The Alabama Black Belt National Heritage Area is a National Heritage Area encompassing Bibb, Bullock, Butler, Choctaw, Clarke, Conecuh, Dallas, Greene, Hale, Lowndes, Macon, Marengo, Monroe, Montgomery, Perry, Pickens, Sumter, Washington, and Wilcox counties in the Black Belt region of Alabama. The Center for the Study of the Black Belt at the University of West Alabama serves as the local coordinating authority.  

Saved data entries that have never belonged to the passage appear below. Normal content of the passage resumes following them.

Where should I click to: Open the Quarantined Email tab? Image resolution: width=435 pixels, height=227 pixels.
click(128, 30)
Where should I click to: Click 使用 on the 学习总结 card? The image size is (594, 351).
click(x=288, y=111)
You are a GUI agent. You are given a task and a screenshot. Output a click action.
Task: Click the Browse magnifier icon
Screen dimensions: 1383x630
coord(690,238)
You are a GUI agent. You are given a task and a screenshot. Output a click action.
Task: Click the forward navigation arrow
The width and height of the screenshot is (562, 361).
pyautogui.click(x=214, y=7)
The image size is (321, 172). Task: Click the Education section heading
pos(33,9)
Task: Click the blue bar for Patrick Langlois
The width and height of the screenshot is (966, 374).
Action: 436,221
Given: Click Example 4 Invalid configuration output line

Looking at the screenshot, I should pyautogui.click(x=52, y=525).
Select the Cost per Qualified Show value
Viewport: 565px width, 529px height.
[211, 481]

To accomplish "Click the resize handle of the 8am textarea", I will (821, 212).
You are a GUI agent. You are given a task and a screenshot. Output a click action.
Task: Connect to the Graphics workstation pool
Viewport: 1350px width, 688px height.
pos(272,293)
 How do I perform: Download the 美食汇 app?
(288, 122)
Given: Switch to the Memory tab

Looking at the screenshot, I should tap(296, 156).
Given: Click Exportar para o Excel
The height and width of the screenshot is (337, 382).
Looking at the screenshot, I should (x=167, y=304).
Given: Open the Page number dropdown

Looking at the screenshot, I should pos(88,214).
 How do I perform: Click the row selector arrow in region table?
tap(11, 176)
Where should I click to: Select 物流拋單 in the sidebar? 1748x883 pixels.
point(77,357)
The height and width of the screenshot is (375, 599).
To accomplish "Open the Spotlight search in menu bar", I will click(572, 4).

The Alabama Black Belt National Heritage Area was designated on January 5, 2023, as part of the National Heritage Area Act of 2022, which created the National Heritage Area System under the National Park Service.

Landmarks  
The Alabama Black Belt National Heritage Area includes several natural landmarks. The entirety of Tuskegee National Forest is located in Macon County, while Talladega National Forest overlaps with part of the heritage area in Bibb, Perry, Hale and Dallas counties. The Cahaba River National Wildlife Refuge is located primarily in Bibb, while the Choctaw National Wildlife Refuge is primarily located in Bibb, Conecuh, Monroe and Sumter counties. Bladon Springs, Brierfield Ironworks Historical, Chickasaw, Paul M. Grist and Roland Cooper state parks are all located within the heritage area.   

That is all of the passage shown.